Ayiga avatar Sep 09 '16 15:09 Ayiga

@ayiga Just tried the above steps but added --endpoint-mode dnsrr and it resolves properly. Is your failure intermittent, or consistent?

dperny avatar Sep 09 '16 18:09 dperny

It's consistent. From my experience the DNS resolution is only capable of resolving containers that exist on the same Node. The Manager is capable of resolving containers throughout the swarm. (Sometimes it doesn't, I'm not sure for the cause of it). But this issue is primarily with Worker Nodes.

I did a full write up of my steps in the post: https://forums.docker.com/t/container-dns-resolution-in-ingress-overlay-network/21399 for Docker for AWS. However, the issue is easily reproducible from my personal setup, between a Linux Box (Ubuntu variant), and my Mac using Docker for Mac.

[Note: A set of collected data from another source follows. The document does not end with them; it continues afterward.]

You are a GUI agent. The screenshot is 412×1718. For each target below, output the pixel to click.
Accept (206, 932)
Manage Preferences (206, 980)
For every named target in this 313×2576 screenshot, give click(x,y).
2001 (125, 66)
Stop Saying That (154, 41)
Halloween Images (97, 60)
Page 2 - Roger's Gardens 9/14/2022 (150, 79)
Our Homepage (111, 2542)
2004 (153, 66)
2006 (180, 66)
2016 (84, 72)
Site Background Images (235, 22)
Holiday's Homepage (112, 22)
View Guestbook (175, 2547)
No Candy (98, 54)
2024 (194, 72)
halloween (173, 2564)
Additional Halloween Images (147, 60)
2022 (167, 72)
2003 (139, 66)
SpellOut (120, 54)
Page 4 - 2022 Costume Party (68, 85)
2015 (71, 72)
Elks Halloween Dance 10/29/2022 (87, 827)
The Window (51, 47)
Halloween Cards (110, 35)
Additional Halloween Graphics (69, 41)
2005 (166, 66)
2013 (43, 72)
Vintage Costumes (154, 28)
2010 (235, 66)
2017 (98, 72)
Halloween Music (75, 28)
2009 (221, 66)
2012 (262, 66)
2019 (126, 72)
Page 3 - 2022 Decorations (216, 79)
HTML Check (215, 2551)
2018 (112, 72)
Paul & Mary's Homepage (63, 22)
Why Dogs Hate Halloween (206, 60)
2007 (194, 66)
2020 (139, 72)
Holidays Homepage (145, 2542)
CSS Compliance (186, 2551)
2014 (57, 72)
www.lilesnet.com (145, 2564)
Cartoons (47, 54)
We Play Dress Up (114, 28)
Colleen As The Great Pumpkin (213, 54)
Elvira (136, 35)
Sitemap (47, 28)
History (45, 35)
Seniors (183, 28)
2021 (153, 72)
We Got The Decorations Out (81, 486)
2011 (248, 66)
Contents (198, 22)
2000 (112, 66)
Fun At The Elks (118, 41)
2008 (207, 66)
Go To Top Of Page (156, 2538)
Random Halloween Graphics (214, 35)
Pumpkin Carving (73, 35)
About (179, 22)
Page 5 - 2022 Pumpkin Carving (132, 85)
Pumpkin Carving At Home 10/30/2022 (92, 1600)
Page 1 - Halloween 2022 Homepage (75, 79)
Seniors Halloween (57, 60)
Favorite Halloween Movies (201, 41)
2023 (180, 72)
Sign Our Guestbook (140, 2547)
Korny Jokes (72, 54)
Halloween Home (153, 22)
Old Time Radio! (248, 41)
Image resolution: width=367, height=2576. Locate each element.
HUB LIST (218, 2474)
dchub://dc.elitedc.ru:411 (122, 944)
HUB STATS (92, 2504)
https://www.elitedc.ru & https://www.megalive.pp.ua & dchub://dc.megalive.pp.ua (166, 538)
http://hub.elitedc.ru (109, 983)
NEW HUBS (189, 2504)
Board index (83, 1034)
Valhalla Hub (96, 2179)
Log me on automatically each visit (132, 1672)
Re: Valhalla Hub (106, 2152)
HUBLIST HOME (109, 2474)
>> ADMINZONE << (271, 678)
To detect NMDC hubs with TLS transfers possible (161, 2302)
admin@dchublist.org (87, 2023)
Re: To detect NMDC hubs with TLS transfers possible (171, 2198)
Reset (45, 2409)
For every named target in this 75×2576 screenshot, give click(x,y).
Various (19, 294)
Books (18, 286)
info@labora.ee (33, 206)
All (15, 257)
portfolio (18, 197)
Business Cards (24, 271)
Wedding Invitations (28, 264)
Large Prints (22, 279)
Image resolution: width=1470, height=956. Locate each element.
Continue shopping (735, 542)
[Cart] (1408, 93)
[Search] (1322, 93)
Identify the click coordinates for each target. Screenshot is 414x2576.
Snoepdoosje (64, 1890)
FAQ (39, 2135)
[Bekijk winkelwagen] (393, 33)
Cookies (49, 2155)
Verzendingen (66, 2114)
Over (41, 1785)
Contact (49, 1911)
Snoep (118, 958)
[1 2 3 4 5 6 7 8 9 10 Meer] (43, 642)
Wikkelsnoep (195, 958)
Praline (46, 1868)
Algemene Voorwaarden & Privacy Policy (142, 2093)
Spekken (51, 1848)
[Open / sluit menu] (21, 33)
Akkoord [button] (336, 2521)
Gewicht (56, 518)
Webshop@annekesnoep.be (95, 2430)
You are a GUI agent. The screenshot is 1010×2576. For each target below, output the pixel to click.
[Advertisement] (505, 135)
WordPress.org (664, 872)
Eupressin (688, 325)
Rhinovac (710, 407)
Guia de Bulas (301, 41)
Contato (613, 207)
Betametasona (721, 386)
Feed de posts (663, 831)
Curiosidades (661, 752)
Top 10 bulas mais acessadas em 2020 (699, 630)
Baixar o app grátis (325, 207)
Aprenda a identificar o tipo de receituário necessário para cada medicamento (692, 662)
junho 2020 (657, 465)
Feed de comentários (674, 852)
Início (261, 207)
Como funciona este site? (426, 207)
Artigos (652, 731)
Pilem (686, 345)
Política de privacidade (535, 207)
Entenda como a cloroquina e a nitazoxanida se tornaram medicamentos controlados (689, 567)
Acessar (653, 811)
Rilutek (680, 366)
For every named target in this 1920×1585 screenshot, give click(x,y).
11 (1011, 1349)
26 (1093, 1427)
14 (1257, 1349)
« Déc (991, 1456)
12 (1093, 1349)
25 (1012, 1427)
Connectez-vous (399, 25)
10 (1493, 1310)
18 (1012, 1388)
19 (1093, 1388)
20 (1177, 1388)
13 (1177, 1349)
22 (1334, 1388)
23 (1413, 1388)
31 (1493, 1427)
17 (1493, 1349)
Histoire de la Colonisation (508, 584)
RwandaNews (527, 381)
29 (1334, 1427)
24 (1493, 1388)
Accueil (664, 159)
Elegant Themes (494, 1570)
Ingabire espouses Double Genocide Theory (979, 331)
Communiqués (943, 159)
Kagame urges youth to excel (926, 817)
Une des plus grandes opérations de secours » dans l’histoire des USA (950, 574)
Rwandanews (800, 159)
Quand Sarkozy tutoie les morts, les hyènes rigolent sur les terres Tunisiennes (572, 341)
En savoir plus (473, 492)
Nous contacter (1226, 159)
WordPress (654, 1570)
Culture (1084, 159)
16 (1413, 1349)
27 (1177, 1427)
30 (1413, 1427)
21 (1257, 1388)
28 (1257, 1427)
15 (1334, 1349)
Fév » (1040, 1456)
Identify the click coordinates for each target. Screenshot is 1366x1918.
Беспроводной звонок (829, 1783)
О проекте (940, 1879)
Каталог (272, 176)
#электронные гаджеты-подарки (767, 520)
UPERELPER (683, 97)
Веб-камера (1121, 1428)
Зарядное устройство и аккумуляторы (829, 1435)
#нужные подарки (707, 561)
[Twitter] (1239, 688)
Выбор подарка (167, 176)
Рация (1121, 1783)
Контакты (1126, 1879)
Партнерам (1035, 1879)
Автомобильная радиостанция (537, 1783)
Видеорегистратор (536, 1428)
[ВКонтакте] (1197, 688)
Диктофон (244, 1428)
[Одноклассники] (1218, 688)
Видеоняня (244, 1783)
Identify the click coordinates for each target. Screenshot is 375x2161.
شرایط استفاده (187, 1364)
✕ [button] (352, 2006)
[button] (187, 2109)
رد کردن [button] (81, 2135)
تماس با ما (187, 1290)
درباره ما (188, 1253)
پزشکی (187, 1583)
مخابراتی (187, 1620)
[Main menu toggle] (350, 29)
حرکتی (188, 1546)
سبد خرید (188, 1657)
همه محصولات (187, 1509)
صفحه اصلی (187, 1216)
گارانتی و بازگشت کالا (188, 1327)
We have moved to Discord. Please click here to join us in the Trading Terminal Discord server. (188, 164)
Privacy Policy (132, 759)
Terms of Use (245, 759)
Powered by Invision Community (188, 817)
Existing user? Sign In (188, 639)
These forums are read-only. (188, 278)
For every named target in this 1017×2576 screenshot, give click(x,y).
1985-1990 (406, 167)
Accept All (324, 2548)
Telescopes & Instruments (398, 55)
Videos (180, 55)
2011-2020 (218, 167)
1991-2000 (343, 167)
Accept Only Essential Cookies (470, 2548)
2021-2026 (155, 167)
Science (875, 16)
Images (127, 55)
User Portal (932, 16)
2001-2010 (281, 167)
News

Ayiga avatar Sep 11 '16 01:09 Ayiga

I am also experiencing this issue, with my setup as follows. I have three AWS EC2 nodes, all on a private shared network where they can communicate on all ports (I have verified all nodes can reach all other nodes on the ports specified in the Swarm 1.12 documentation). I create containers on a shared overlay network (verified the overlay interface exists and correctly is routed through the specified subnet), and only when two containers are on the same node can they communicate via their VIP or hostname. When containers are on different nodes, I will receive a "no route to host" message when attempting to connect to each other.

c4wrd avatar Sep 15 '16 15:09 c4wrd

@Ayiga @vasily-kirichenko I actually just resolved this by changing the subnet of my overlay network. Previously it had been on 172.0.0.0/24, but for some reason I believe this is conflicting with the docker networking interfaces (even though it doesn't). Now I can resolve containers on other nodes by hostname and VIP without issue. Here's how I created the network for reference:

docker network create \
         --driver overlay \
         --subnet 10.10.9.0/24 \
        selenium-grid

c4wrd avatar Sep 15 '16 16:09 c4wrd

Is there any further resolution on this?

I'm running an AWS 4 node (3 manager, 1 worker) swarm, all under Docker 1.13.1. I'm using Docker Compose with an external network overlay network created in attachable mode, using a subnet different from the host, for all the services in the docker compose network and deploying it with docker stack deploy --compose-file.

Even if I add another 3 nodes as dedicated docker managers with availability set to drained, and everything else set worker mode, I still encounter services that cannot access other services over the overlay network. All the services are defined in the compose file.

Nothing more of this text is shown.